Nouvelle internationale, comme tant d’autres libérés…

« Nou­velle inter­na­tio­nale, comme tant d’autres libé­rés par la guerre, ces nou­veaux riches se ris­quèrent, puis pul­lu­lèrent, se répan­dirent par­tout avec cette indis­cré­tion, ces petites fureurs, ce pro­sé­ly­tisme frou­frou­tant qu’on leur connaît.
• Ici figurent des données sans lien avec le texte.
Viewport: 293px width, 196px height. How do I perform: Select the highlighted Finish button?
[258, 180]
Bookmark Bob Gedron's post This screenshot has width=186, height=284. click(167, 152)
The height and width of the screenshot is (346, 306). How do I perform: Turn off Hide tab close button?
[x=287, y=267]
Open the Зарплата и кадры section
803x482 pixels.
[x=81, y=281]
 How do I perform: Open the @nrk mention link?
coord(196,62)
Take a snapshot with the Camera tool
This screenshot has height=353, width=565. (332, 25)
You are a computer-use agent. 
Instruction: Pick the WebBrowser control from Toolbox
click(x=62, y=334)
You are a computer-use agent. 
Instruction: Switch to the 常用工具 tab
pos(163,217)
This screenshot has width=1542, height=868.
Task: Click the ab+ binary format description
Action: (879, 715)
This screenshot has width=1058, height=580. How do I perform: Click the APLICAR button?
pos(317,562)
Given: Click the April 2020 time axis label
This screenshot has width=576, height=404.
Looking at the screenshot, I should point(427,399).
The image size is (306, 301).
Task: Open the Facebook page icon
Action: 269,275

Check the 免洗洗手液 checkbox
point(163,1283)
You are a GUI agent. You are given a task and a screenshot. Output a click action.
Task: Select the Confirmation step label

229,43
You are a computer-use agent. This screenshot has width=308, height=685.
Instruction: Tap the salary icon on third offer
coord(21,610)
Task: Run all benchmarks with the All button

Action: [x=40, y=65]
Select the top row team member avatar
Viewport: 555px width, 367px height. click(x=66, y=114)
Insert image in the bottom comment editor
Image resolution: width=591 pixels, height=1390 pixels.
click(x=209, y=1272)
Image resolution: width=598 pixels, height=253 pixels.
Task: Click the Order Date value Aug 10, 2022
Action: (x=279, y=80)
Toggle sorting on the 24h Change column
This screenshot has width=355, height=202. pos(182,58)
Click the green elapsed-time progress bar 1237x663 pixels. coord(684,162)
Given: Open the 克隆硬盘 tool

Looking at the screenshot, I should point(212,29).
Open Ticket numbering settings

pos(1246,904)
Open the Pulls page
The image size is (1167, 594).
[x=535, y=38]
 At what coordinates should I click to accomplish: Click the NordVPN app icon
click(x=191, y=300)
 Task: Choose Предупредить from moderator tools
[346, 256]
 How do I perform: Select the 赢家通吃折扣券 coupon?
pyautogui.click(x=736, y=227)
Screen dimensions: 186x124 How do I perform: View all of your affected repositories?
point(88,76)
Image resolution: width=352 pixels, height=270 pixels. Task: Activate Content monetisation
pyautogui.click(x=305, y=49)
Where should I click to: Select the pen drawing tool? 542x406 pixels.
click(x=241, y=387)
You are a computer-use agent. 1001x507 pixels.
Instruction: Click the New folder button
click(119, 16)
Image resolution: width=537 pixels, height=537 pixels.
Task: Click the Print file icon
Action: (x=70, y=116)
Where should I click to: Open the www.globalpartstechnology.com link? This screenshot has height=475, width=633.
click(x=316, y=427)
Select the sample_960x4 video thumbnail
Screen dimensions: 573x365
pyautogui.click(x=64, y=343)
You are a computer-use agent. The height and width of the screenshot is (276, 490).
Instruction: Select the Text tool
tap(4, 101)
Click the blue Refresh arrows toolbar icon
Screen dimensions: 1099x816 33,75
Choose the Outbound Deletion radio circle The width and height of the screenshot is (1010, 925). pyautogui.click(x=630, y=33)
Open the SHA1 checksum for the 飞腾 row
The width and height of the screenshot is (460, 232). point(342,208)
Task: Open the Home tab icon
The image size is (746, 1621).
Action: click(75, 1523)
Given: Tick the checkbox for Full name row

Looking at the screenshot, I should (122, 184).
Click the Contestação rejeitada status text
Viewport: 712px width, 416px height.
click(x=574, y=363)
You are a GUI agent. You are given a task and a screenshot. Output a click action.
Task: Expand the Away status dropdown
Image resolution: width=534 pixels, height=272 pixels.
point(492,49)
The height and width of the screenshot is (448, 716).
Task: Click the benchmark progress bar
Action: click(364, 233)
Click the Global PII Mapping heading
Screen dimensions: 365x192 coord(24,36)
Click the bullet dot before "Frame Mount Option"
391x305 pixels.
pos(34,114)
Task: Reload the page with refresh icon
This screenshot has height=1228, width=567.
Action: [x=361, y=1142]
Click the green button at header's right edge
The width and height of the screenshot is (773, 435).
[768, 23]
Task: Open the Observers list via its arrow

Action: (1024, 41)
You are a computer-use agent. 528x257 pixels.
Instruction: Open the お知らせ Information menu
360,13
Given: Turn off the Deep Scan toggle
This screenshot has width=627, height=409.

Ayant gran­di dans les cata­combes, ils s’épanouirent vers 1920, comme une socié­té secrète s’emparant du pou­voir et heu­reuse de faire des sta­tuts éso­té­riques de l’ordre la consti­tu­tion même de la répu­blique. […] C’est alors que les modes, les salons, les cafés, l’art, furent enva­his d’une gent amère, insi­dieuse, ayant du goût à en périr et rien que cela, impul­sive, névro­sée, sub­tile, pué­rile et empoisonnée. »

Paul Morand
Jour­nal inutile, 1974, cité par Chris­to­pher Gérard, in Quo­li­bets, L’Age d’Homme, 2013

À propos de l'auteur

Paul Morand, né le 13 mars 1888 à Paris et mort le 23 juillet 1976 dans la même ville, est un écrivain et diplomate français. Il appartient, pendant l’entre-deux-guerres, à la nouvelle génération d’écrivains montants. La tonalité de son œuvre, composée de très nombreuses nouvelles, de romans, ainsi que d’essais le rattache au mouvement des Hussards. Il fut membre de l’Académie française.